■ Assignment:
Select, from the material below, each line with "grid" in it.

■ Given records:
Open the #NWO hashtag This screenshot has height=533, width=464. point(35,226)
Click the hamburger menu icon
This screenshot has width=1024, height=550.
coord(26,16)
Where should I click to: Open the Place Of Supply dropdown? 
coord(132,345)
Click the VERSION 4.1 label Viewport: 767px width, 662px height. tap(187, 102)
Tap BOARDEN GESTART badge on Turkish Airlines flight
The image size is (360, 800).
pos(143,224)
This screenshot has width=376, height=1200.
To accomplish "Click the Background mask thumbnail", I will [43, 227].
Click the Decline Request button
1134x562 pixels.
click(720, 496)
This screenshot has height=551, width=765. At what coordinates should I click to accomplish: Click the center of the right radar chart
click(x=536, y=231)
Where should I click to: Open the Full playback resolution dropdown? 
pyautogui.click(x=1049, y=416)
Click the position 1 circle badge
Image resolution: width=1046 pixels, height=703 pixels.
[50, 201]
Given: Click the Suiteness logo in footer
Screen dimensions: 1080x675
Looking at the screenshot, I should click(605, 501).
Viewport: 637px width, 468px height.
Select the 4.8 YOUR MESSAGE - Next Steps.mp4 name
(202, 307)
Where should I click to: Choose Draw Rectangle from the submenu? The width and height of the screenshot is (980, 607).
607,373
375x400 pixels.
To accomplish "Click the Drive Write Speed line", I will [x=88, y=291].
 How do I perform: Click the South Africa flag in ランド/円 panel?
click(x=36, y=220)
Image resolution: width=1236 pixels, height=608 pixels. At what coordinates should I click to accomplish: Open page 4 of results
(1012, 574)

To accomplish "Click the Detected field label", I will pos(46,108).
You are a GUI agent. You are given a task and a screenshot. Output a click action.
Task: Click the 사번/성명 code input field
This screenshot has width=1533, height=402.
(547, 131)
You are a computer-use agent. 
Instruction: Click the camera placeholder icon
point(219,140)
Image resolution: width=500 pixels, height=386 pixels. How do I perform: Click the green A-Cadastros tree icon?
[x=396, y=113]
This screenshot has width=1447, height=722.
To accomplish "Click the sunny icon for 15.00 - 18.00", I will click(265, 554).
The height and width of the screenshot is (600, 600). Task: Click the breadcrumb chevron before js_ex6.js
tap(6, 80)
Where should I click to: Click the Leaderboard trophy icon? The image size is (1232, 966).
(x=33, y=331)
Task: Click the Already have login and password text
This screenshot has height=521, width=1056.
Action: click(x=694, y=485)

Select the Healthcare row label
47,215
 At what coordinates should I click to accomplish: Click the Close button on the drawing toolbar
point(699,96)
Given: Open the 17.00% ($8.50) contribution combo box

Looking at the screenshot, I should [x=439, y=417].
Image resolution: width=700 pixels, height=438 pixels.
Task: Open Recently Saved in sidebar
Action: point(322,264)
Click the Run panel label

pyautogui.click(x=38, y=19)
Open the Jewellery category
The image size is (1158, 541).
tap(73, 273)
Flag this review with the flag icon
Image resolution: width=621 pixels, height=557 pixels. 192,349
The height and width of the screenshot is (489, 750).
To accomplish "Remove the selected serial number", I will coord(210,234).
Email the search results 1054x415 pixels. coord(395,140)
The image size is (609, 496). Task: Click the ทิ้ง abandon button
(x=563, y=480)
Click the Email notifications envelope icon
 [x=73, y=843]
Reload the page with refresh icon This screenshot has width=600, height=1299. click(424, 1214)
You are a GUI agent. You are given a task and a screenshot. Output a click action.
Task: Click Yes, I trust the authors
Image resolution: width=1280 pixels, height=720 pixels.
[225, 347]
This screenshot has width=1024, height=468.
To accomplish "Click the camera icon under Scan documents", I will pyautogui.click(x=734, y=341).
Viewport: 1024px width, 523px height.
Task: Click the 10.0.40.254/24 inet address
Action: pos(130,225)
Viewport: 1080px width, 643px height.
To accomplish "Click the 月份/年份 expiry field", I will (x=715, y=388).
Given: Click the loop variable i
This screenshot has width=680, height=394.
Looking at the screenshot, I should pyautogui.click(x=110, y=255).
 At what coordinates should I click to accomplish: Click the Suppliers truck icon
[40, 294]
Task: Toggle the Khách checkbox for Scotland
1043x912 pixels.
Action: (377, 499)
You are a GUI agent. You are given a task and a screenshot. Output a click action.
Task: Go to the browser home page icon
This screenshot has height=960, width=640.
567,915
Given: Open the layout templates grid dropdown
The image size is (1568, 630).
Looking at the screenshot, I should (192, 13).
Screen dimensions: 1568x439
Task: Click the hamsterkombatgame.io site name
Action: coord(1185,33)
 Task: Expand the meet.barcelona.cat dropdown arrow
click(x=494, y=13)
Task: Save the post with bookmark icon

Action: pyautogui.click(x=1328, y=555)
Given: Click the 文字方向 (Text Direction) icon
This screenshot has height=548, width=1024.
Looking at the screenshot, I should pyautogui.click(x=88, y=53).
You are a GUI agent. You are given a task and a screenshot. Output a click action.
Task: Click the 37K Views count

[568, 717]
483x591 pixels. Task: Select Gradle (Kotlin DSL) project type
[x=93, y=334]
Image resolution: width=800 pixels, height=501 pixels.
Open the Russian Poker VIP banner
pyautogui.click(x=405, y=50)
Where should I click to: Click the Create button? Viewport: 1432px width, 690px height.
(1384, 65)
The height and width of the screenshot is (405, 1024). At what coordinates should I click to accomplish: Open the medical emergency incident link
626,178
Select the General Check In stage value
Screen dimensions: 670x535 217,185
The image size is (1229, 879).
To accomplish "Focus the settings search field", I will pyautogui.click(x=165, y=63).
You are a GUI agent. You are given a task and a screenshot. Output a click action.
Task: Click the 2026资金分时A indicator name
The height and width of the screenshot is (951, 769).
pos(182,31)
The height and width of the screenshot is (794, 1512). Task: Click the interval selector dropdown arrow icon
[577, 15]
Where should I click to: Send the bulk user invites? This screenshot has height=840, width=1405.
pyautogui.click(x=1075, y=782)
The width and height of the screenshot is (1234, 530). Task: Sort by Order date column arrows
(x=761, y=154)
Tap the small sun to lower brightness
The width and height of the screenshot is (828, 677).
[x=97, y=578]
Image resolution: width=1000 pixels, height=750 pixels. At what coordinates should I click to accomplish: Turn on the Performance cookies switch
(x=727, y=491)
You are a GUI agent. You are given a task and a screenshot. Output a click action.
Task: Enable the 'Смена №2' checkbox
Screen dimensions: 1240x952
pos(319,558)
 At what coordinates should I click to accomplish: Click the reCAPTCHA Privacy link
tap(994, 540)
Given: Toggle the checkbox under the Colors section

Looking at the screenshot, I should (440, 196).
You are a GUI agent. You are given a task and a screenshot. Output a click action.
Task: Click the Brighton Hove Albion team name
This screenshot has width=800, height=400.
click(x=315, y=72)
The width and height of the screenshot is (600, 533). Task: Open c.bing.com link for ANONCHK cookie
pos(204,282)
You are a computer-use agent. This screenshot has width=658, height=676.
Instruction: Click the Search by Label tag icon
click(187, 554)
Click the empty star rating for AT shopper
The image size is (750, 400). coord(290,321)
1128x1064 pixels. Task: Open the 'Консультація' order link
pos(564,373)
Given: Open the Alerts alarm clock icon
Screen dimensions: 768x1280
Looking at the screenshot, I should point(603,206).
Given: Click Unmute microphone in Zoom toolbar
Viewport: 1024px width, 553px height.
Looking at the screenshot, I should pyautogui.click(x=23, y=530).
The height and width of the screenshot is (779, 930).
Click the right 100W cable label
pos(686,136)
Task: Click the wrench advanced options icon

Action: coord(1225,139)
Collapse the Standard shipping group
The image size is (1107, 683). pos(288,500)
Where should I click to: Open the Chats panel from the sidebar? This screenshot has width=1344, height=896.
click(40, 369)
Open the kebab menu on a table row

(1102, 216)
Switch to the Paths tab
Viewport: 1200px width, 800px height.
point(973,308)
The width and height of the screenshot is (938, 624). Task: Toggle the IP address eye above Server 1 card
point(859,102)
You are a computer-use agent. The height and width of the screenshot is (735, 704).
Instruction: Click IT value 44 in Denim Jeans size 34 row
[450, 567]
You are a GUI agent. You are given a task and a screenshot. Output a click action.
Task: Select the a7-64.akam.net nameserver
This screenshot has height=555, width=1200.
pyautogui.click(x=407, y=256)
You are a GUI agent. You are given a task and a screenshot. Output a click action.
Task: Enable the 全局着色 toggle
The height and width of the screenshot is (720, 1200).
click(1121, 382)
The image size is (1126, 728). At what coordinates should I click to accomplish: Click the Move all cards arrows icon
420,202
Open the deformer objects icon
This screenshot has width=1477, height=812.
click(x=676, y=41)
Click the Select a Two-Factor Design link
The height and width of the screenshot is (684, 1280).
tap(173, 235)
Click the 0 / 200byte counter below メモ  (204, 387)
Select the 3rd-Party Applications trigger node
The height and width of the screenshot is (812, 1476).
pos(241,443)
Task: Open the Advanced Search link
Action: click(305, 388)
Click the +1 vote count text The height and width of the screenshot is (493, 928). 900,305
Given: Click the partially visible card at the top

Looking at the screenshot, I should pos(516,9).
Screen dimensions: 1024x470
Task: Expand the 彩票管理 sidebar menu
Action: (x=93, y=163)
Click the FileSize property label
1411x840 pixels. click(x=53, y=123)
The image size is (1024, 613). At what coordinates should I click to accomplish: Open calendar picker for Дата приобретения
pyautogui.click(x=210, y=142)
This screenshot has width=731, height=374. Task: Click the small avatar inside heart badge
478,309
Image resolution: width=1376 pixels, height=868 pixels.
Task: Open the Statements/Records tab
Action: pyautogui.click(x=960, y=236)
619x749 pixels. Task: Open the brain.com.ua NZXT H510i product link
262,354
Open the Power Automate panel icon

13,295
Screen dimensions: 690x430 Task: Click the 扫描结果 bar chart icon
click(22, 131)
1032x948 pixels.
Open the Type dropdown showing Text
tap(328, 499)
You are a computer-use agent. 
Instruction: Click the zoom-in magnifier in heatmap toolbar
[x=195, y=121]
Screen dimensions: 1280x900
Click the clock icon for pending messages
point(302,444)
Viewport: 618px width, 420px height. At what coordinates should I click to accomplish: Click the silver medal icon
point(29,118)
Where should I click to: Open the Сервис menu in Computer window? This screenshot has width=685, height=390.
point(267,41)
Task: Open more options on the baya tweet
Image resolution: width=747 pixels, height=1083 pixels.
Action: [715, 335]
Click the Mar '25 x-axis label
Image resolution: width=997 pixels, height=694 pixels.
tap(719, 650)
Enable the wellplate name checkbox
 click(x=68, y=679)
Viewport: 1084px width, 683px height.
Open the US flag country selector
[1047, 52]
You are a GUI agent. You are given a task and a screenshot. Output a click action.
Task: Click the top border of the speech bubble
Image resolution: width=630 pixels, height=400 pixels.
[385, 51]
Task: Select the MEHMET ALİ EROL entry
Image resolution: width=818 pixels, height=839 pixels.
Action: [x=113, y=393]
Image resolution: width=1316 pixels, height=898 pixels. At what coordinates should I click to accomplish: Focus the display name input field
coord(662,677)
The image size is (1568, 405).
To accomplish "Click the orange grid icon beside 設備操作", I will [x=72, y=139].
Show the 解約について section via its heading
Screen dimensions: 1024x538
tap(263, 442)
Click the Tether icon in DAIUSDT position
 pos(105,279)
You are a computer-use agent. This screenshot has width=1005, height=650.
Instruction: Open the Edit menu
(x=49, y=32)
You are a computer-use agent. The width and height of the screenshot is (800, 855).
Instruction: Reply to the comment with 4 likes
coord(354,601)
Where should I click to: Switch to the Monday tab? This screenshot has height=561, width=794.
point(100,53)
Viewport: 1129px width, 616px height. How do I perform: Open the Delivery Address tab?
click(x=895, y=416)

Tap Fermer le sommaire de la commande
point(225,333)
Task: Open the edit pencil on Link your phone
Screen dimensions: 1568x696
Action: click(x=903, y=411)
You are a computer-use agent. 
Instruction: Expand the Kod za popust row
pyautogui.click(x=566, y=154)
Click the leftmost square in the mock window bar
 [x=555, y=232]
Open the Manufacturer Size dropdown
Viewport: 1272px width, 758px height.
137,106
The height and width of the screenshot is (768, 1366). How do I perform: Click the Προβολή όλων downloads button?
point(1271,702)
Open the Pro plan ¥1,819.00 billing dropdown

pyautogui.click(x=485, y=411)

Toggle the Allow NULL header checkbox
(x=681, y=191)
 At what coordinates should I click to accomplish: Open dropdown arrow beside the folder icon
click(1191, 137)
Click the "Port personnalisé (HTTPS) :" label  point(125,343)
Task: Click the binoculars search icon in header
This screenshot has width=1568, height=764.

■ Answer section:
Given: Open the layout templates grid dropdown
To accomplish "Click the orange grid icon beside 設備操作", I will [x=72, y=139].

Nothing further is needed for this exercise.